## WORK REQUIRED
Only one stretch of the data below should be repeated: the lines from the line containing "Business email (82, 387)" through the line containing "Username (67, 497)", inclusive, exactly as they are.
----- DATA EXTRACT
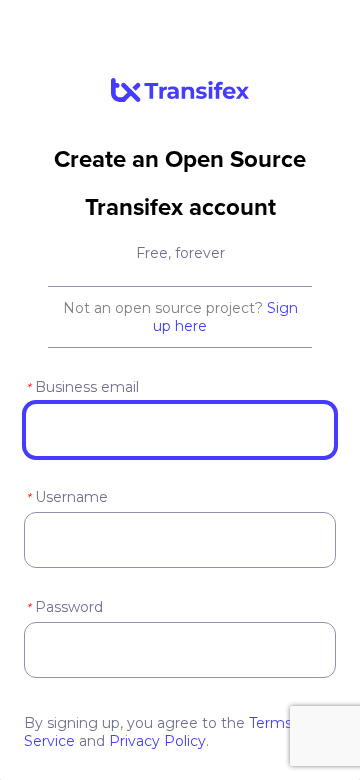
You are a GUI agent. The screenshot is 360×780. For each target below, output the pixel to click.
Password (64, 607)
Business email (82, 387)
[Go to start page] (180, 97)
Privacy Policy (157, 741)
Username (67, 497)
----------
----- DATA EXTRACT
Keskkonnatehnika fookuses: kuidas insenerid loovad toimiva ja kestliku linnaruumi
----------
## WRITTEN REPLY
Business email (82, 387)
[Go to start page] (180, 97)
Privacy Policy (157, 741)
Username (67, 497)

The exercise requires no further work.